Task prompt -
Output the entries below unchanged, except for the pictures.

Given data -
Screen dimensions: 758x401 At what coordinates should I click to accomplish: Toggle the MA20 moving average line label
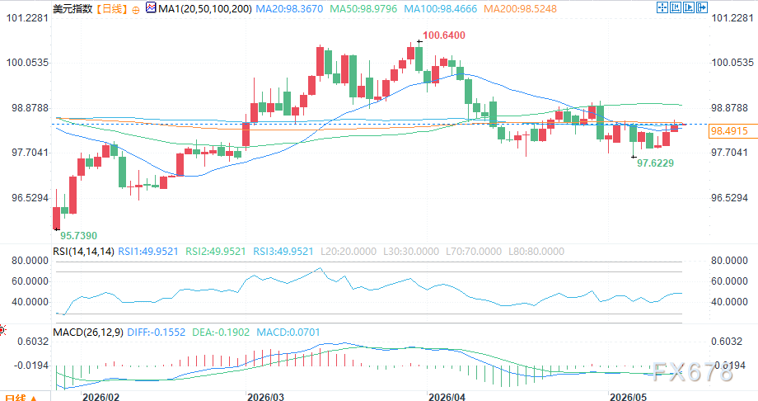[289, 9]
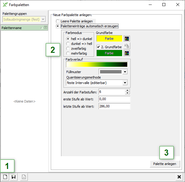The height and width of the screenshot is (182, 185).
Task: Choose 'dunkel => hell' color mode
Action: 68,44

Finished task -
Screen dimensions: 758x401 At what coordinates should I click to accomplish: Toggle the MA20 moving average line label
[289, 9]
The height and width of the screenshot is (182, 185).
Task: Choose 'dunkel => hell' color mode
Action: 68,44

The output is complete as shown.